| YOUR ASSIGNMENT |
Produce a character-for-character copy of the data below.

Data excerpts
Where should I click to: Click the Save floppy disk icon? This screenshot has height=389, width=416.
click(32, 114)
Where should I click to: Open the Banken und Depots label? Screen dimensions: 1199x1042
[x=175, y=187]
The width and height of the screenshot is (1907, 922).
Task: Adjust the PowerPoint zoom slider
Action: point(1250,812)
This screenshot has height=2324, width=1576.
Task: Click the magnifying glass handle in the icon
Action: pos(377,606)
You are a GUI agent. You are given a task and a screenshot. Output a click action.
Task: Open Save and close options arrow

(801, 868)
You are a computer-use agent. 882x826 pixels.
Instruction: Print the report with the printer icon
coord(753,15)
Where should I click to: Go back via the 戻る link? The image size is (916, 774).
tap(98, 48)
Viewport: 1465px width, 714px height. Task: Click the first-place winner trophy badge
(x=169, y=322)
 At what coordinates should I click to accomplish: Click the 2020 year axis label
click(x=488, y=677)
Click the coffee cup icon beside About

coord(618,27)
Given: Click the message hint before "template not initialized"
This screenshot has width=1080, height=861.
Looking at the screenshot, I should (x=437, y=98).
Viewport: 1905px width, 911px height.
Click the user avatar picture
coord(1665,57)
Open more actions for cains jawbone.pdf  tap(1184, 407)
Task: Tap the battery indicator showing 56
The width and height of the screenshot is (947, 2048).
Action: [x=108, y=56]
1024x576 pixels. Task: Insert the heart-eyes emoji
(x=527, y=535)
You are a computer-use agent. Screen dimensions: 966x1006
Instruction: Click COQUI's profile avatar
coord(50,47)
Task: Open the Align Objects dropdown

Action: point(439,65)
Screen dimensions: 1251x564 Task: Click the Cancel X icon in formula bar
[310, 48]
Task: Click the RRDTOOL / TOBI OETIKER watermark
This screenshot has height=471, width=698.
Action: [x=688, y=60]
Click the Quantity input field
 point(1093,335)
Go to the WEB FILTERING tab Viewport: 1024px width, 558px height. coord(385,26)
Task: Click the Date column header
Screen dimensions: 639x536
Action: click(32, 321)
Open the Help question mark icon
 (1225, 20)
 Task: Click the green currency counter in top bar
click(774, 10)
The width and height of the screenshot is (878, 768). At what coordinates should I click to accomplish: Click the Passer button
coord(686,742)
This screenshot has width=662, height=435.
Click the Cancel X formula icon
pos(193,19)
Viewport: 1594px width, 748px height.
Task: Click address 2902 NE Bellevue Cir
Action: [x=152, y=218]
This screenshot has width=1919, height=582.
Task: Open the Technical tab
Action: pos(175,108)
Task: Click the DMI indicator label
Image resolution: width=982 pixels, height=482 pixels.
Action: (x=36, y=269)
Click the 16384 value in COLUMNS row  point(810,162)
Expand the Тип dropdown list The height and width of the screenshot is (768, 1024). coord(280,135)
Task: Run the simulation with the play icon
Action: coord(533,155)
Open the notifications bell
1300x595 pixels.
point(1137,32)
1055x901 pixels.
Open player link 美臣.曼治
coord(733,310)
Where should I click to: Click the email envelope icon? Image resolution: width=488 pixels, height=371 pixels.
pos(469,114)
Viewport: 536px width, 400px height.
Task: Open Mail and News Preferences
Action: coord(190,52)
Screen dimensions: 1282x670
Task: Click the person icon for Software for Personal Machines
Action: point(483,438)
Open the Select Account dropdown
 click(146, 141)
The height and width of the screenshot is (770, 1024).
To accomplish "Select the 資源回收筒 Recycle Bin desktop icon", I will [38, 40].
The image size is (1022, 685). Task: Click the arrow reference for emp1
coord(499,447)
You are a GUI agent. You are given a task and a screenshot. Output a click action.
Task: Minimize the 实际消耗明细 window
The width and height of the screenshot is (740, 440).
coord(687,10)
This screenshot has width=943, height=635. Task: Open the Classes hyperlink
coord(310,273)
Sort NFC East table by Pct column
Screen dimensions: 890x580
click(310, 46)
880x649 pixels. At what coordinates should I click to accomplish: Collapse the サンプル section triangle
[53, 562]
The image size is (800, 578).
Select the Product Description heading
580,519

| THE COMPLETED TASK |
Where should I click to: Click the Save floppy disk icon? This screenshot has height=389, width=416.
click(32, 114)
Where should I click to: Open the Banken und Depots label? Screen dimensions: 1199x1042
[x=175, y=187]
The width and height of the screenshot is (1907, 922).
Task: Adjust the PowerPoint zoom slider
Action: point(1250,812)
This screenshot has height=2324, width=1576.
Task: Click the magnifying glass handle in the icon
Action: pos(377,606)
You are a GUI agent. You are given a task and a screenshot. Output a click action.
Task: Open Save and close options arrow

(801, 868)
You are a computer-use agent. 882x826 pixels.
Instruction: Print the report with the printer icon
coord(753,15)
Where should I click to: Go back via the 戻る link? The image size is (916, 774).
tap(98, 48)
Viewport: 1465px width, 714px height. Task: Click the first-place winner trophy badge
(x=169, y=322)
 At what coordinates should I click to accomplish: Click the 2020 year axis label
click(x=488, y=677)
Click the coffee cup icon beside About

coord(618,27)
Given: Click the message hint before "template not initialized"
This screenshot has width=1080, height=861.
Looking at the screenshot, I should (x=437, y=98).
Viewport: 1905px width, 911px height.
Click the user avatar picture
coord(1665,57)
Open more actions for cains jawbone.pdf  tap(1184, 407)
Task: Tap the battery indicator showing 56
The width and height of the screenshot is (947, 2048).
Action: [x=108, y=56]
1024x576 pixels. Task: Insert the heart-eyes emoji
(x=527, y=535)
You are a computer-use agent. Screen dimensions: 966x1006
Instruction: Click COQUI's profile avatar
coord(50,47)
Task: Open the Align Objects dropdown

Action: point(439,65)
Screen dimensions: 1251x564 Task: Click the Cancel X icon in formula bar
[310, 48]
Task: Click the RRDTOOL / TOBI OETIKER watermark
This screenshot has height=471, width=698.
Action: [x=688, y=60]
Click the Quantity input field
 point(1093,335)
Go to the WEB FILTERING tab Viewport: 1024px width, 558px height. coord(385,26)
Task: Click the Date column header
Screen dimensions: 639x536
Action: click(32, 321)
Open the Help question mark icon
 (1225, 20)
 Task: Click the green currency counter in top bar
click(774, 10)
The width and height of the screenshot is (878, 768). At what coordinates should I click to accomplish: Click the Passer button
coord(686,742)
This screenshot has width=662, height=435.
Click the Cancel X formula icon
pos(193,19)
Viewport: 1594px width, 748px height.
Task: Click address 2902 NE Bellevue Cir
Action: [x=152, y=218]
This screenshot has width=1919, height=582.
Task: Open the Technical tab
Action: pos(175,108)
Task: Click the DMI indicator label
Image resolution: width=982 pixels, height=482 pixels.
Action: (x=36, y=269)
Click the 16384 value in COLUMNS row  point(810,162)
Expand the Тип dropdown list The height and width of the screenshot is (768, 1024). coord(280,135)
Task: Run the simulation with the play icon
Action: coord(533,155)
Open the notifications bell
1300x595 pixels.
point(1137,32)
1055x901 pixels.
Open player link 美臣.曼治
coord(733,310)
Where should I click to: Click the email envelope icon? Image resolution: width=488 pixels, height=371 pixels.
pos(469,114)
Viewport: 536px width, 400px height.
Task: Open Mail and News Preferences
Action: coord(190,52)
Screen dimensions: 1282x670
Task: Click the person icon for Software for Personal Machines
Action: point(483,438)
Open the Select Account dropdown
 click(146, 141)
The height and width of the screenshot is (770, 1024).
To accomplish "Select the 資源回收筒 Recycle Bin desktop icon", I will [38, 40].
The image size is (1022, 685). Task: Click the arrow reference for emp1
coord(499,447)
You are a GUI agent. You are given a task and a screenshot. Output a click action.
Task: Minimize the 实际消耗明细 window
The width and height of the screenshot is (740, 440).
coord(687,10)
This screenshot has width=943, height=635. Task: Open the Classes hyperlink
coord(310,273)
Sort NFC East table by Pct column
Screen dimensions: 890x580
click(310, 46)
880x649 pixels. At what coordinates should I click to accomplish: Collapse the サンプル section triangle
[53, 562]
The image size is (800, 578).
Select the Product Description heading
580,519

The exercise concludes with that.